There is a brush against first one cheek and then other; the crimson beauty marks. The brush is then plied to my lips, the bottom of which is white. The colour of my top lip is added and then the scar of remembrance. These have a calming effect – I begin to breathe and not feel trapped by my gown and hair which took away my identity; these give me a new identity. These tell me I am Queen.

At least, a Queen to be.

The weight of the over-gown pulls my shoulders back and someone whispers good luck my Queen by an ear. My Queen.

Am I ready for this?

I follow the path outlined for me by memory; I am too busy concentrating on breathing evenly to pay much attention elsewise. I stop before the throne and give my hand to the governor – Sio Bibble, I will remember later – and repeat the words of faith and allegiance to the planet and its people. I promise I will remember the Great Peace and why it exists. I promise I will not break faith.

It doesn’t sound as though I am speaking but some other, older person. How can that person I hear be me?

Lufta Shif, the Education Regent, steps forward with a smile that says she’s proud of me and I, distantly, wonder how could she be? She doesn’t know me nor I her. She’s holding a cushion upon which sits a red jewel and a golden disc. The Jewel of Zenda and the Royal Sovereign of Naboo medal. One is festooned upon the golden cap I wear with the faceframes; the jewel hangs from a red cloth and rests above my forehead, between my eyes. The medal is given to me and with it in hand, I make my solemn promises once more.

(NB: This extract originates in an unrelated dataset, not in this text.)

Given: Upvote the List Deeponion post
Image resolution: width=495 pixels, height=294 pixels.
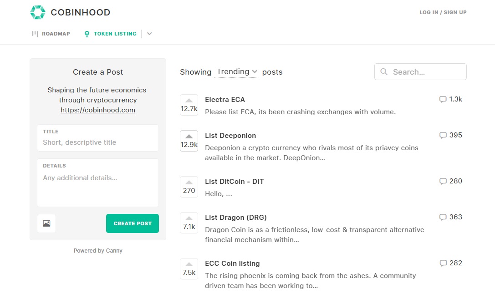Looking at the screenshot, I should [189, 141].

That is not my voice. How could it be when I know my voice? It sounds younger, less responsible. It is a voice that has begged Sola to be allowed to sit with her, to play with her ...

And then I finish speaking the oaths of sovereignty, with the medal in hand, and a cheer resounds through the throneroom. With my head held high, with my shoulders back, I graciously allow Sio Bibble to lead me to my throne. I can hear the cheers echoing outside; their sound comes in through the windows.

Just like that, I dimly realise, I am Queen. The weight of an entire planet upon my shoulders. I feel like crying for the small girl who would swim in the lakes of the Lake Country when my family would come down from our village. I almost cry when I see my parents standing so proudly nearby and see the awesome respect in their eyes.

I am the Queen.

What have I lost by becoming Queen?
 
 
 
Armchair DM: Igor: Joy! Joy! Joy! Joy!armchairdm on January 11th, 2011 09:17 am (UTC)
I've always wondered what she was thinking before she got crowned at such a young age. I think you've captured her perfectly; as always.
F. J.: Lanterns: Warmmorethanacandle on January 11th, 2011 09:42 am (UTC)
And knowing this character, I'm probably 'far off' for what she's thinking!

And thank you; I'm never certain about whether I capture her well at this age.